■ Work to be completed:
Print only the lines from the one with "You are a computer-use agent." through the end of the data, exactly, and please omit pictures.

(Pixel coordinate grounding data)
* * *
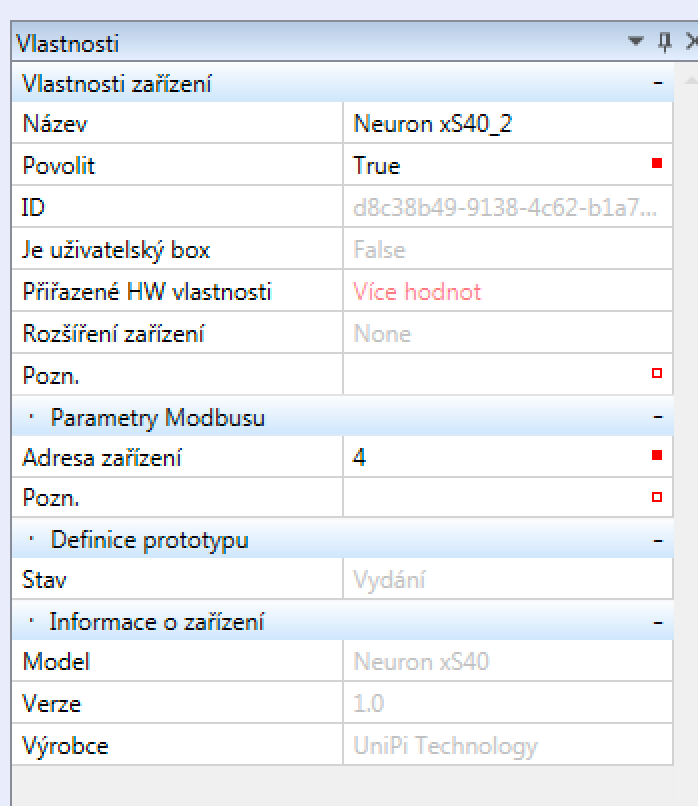Click the Pozn. field below Rozšíření zařízení
Viewport: 698px width, 806px height.
[490, 375]
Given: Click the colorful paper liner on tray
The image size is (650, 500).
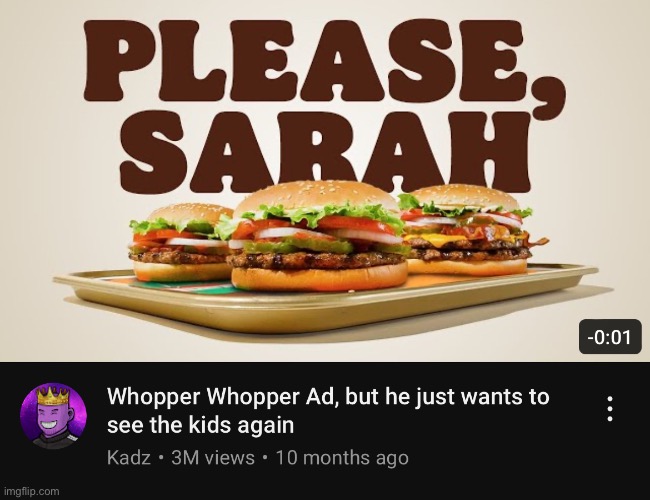Looking at the screenshot, I should tap(182, 286).
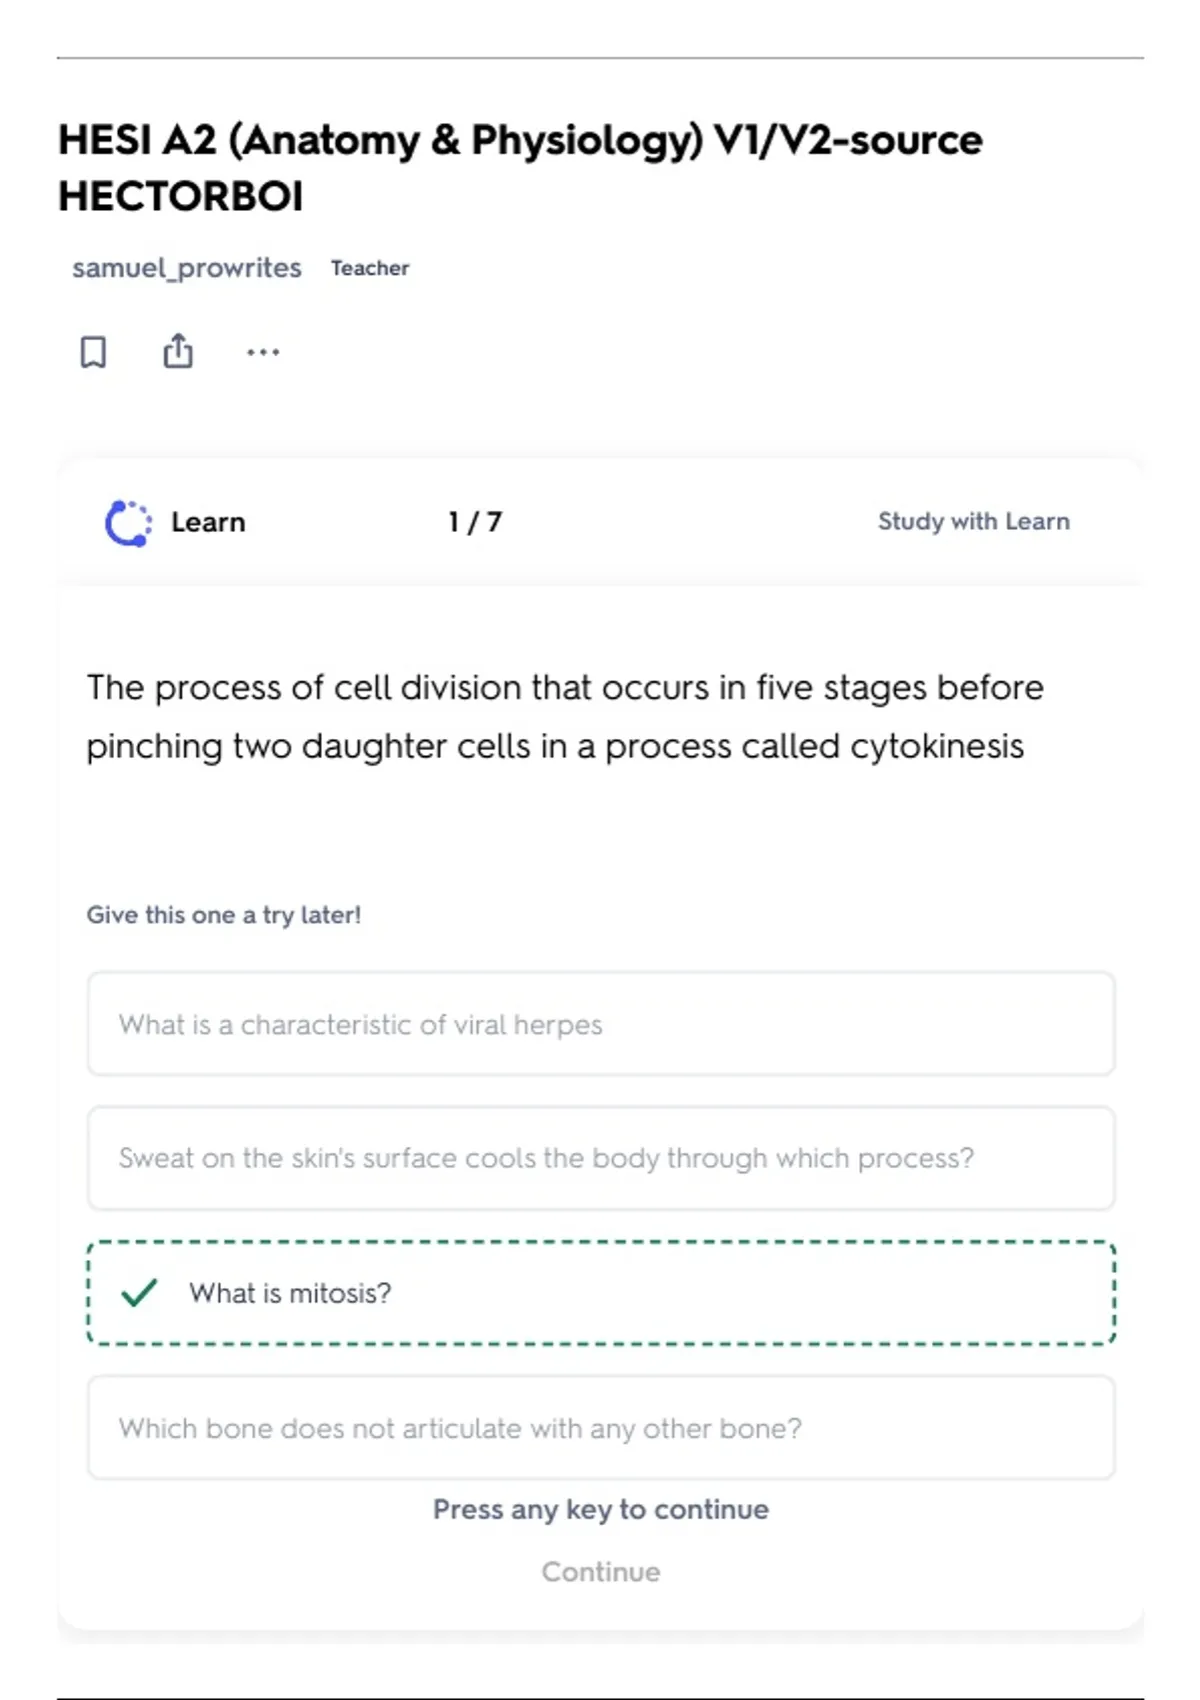Open samuel_prowrites author profile
This screenshot has height=1700, width=1200.
pyautogui.click(x=187, y=268)
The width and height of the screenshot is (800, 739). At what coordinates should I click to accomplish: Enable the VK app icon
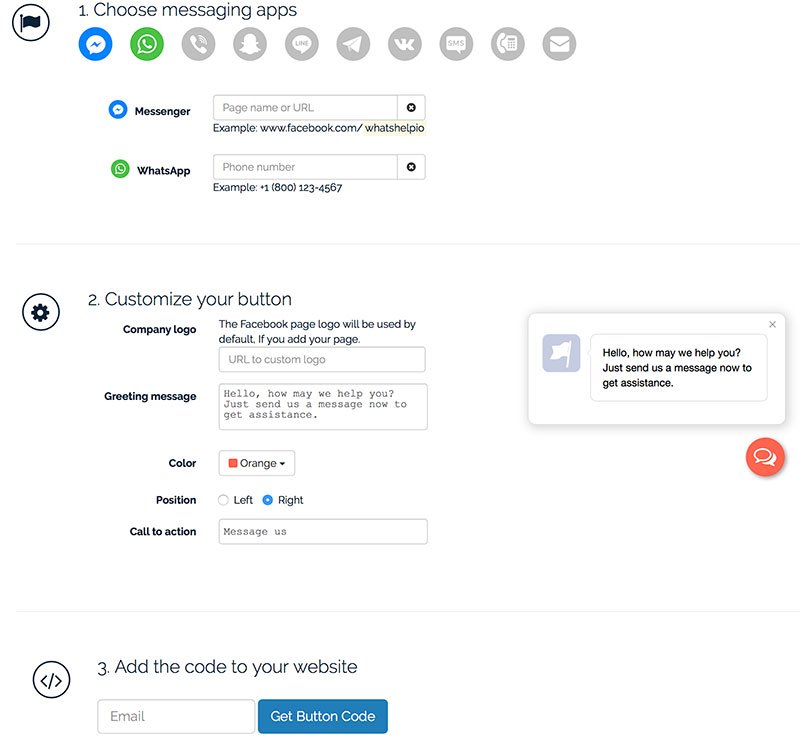pyautogui.click(x=405, y=44)
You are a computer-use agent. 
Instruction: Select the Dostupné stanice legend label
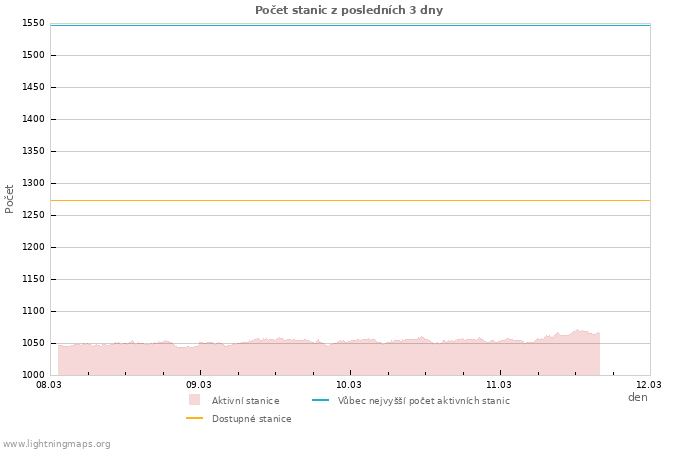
* * *
■ Completed exercise:
You are a computer-use agent. 
Instruction: Select the Dostupné stanice legend label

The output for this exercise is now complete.